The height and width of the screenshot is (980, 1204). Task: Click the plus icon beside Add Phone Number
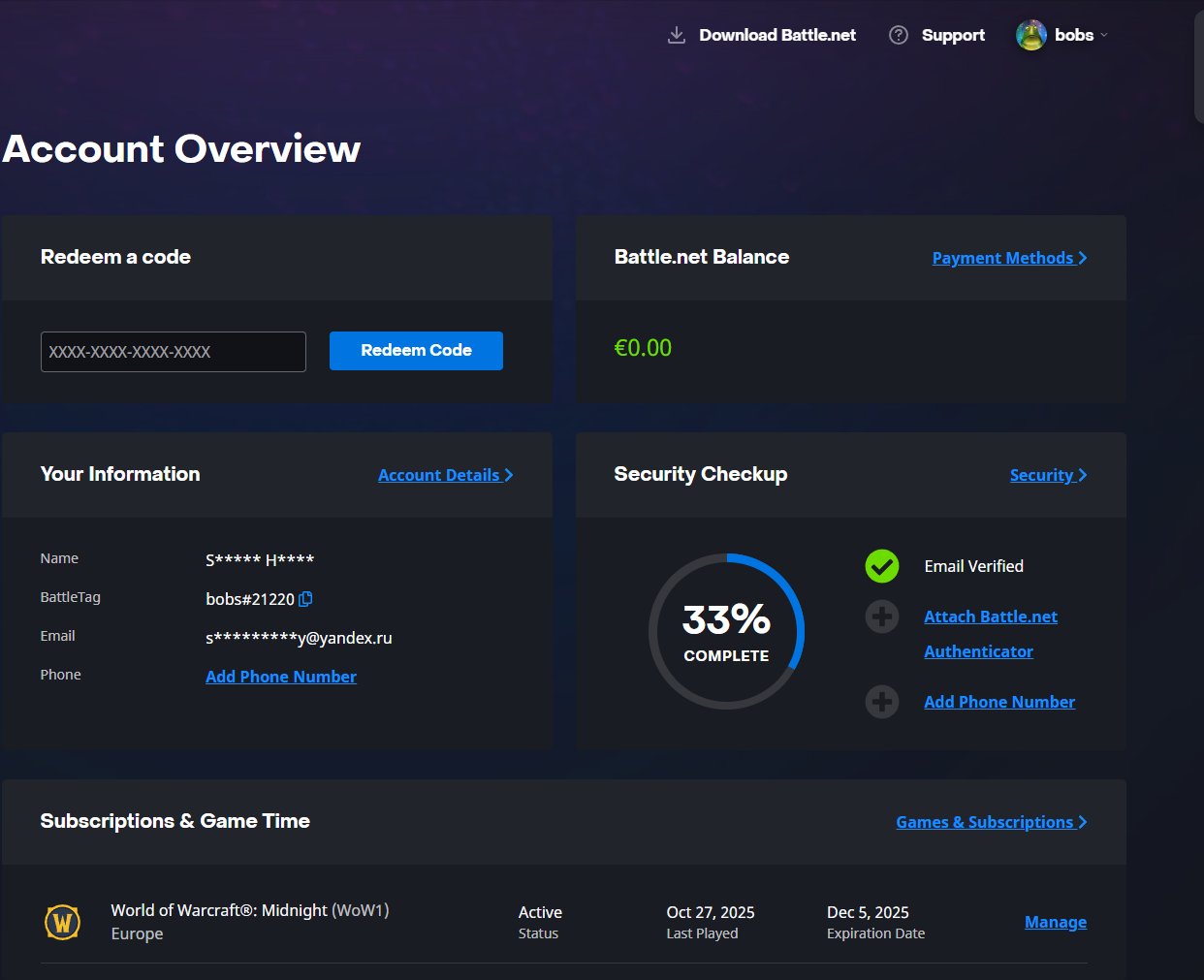(882, 702)
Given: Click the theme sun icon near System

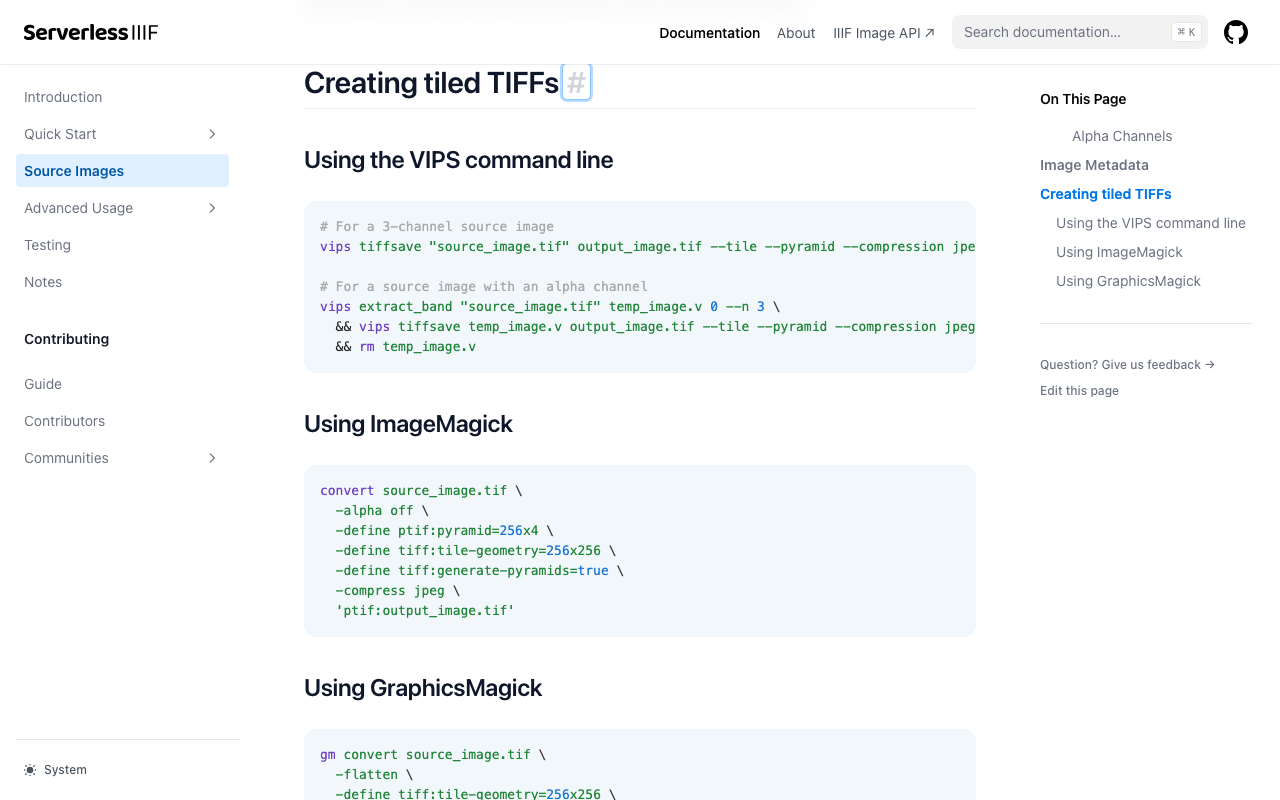Looking at the screenshot, I should (29, 769).
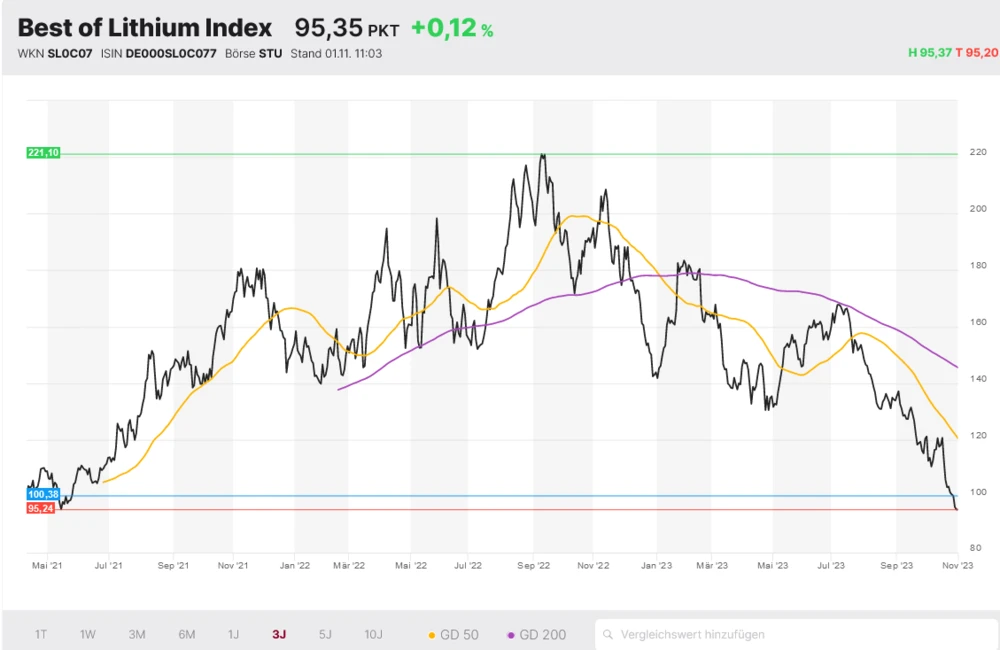1000x650 pixels.
Task: Click the +0,12 % change indicator
Action: (452, 29)
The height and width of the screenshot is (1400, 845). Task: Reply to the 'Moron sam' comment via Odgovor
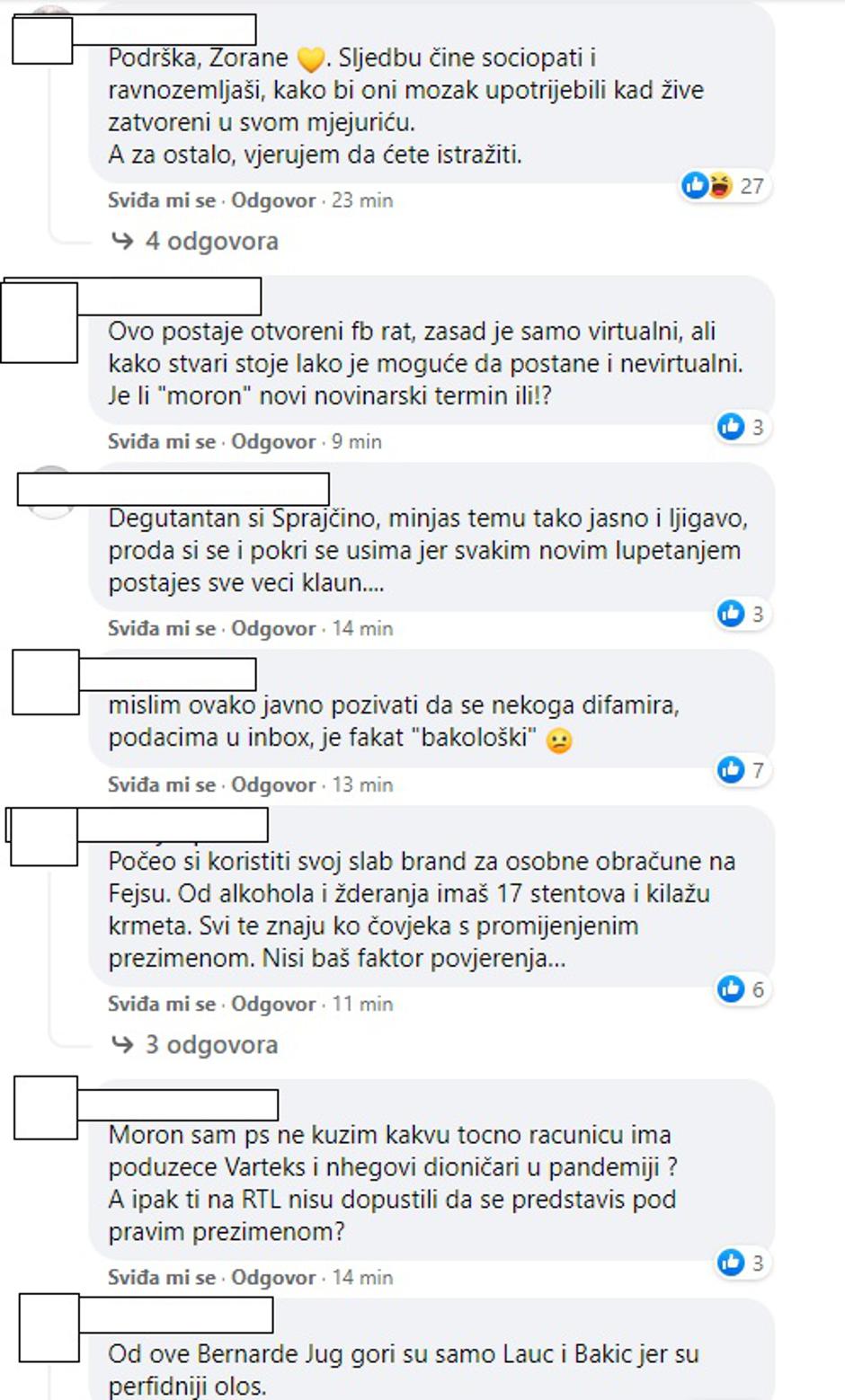(x=273, y=1277)
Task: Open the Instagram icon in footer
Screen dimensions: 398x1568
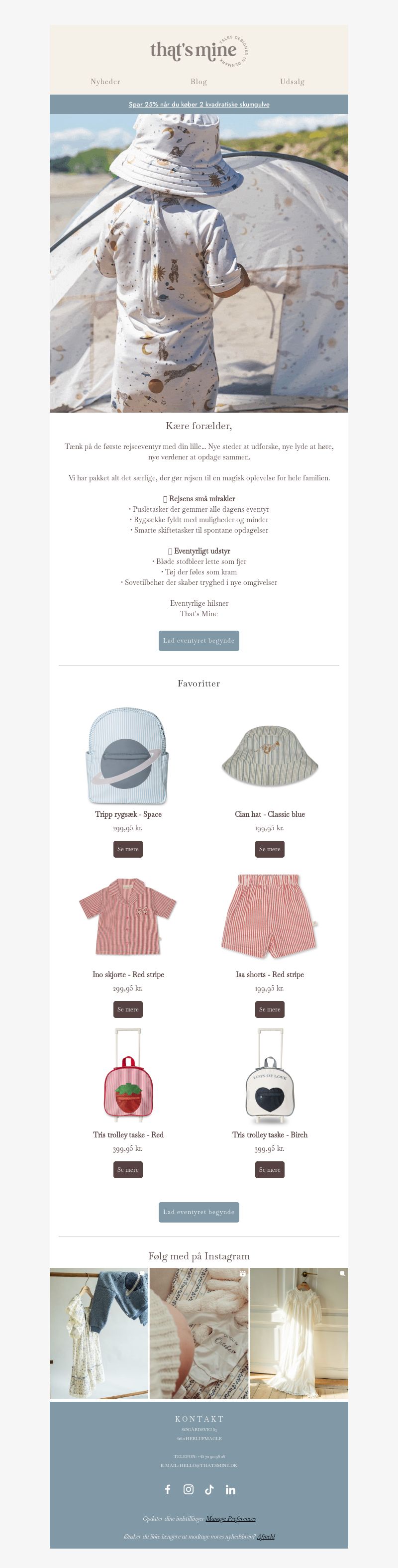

#### What is needed:
Word for word, restate the whole listing and drop the images.

#### Answer box:
The height and width of the screenshot is (980, 1204). Task: Click the plus icon beside Add Phone Number
(882, 702)
Given: Click the theme sun icon near System

Looking at the screenshot, I should (29, 769).
1000x650 pixels.
Task: Click the +0,12 % change indicator
Action: (452, 29)
The height and width of the screenshot is (1400, 845). Task: Reply to the 'Moron sam' comment via Odgovor
(x=273, y=1277)
Task: Open the Instagram icon in footer
Screen dimensions: 398x1568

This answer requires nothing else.